Throughout human history, we have learned to adapt to the day-to-day variations in our weather alongside longer-term, but perhaps less noticeable, changes in our climate. We have learned how to use weather records and climatic information to help us engineer bridges and hospitals, grow drought- and flood-tolerant crops and build our overall resilience to extreme weather.
Largely, we have assumed that the underlying climate isn’t really changing. But we have been caught off-guard when shifts in our climate have altered the environment around us. We know today that our climate is not stationary; in fact it is changing rapidly. We need to create tools and share knowledge to help us deal with the emerging challenges these rapid changes pose to our societies. We need Climate Services.

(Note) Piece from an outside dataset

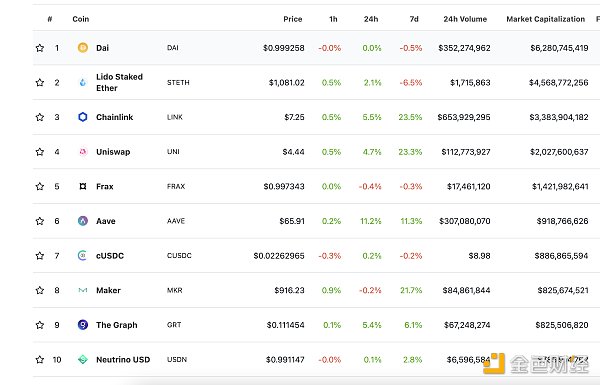Click the cUSDC logo icon
Image resolution: width=600 pixels, height=385 pixels.
83,255
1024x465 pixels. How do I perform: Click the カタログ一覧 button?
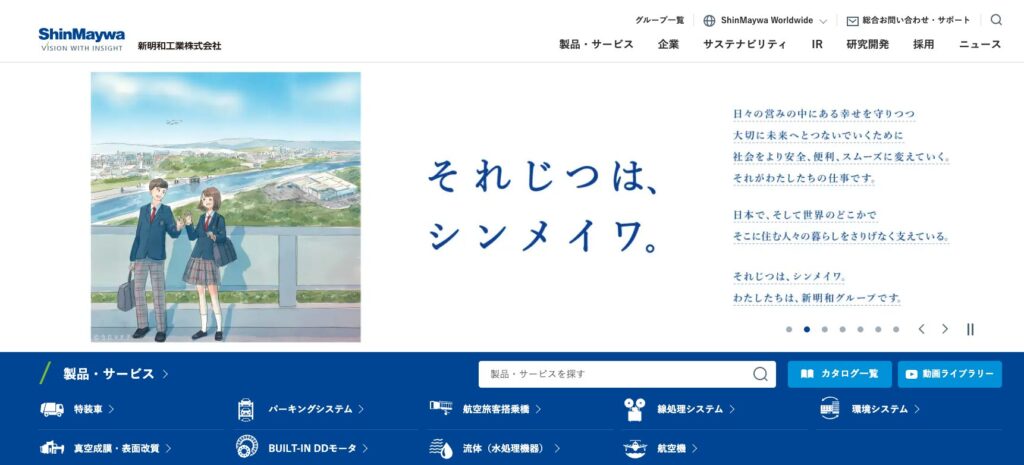(839, 374)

Climate science is an umbrella term which covers a multitude of specialislms within the wider field. Climate Services is one of those specialisms in which climate data is used to help make longer term predicitions for governments, infrastructure providers, the agricultral industries and so on to enable them to better allocate rescources more efficiently.
EUPORIAS was a four year, pan-European partnership, led by the Met Office, researching and exploring potential models of Climate Service provision. BellHouse was commissioned to celebrate the end of this work.
On the blog I have recorded the process of setting up BellHouse at the Met Office and the conference itself, alongside selected audio recordings of playbacks of delegates speeches. In addition I have added information about some of the data that Met Office staff played through BellHouse in the following days.